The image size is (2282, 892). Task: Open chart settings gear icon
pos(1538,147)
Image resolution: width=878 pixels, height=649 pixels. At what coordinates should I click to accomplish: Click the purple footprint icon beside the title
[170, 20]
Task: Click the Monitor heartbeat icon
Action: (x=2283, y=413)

**ENUNCIADO DEL PROBLEMA**
Expresa todos los ítems de arriba como una tabla en Markdown con las columnas «Número» y «Línea». Cada línea va en su propia fila con su número correlativo, y las líneas en blanco se omiten.

**SOLUCIÓN PROPUESTA**
| Número | Línea |
|---|---|
| 1 | The image size is (2282, 892). Task: Open chart settings gear icon |
| 2 | pos(1538,147) |
| 3 | Image resolution: width=878 pixels, height=649 pixels. At what coordinates should I click to accomplish: Click the purple footprint icon beside the title |
| 4 | [170, 20] |
| 5 | Task: Click the Monitor heartbeat icon |
| 6 | Action: (x=2283, y=413) |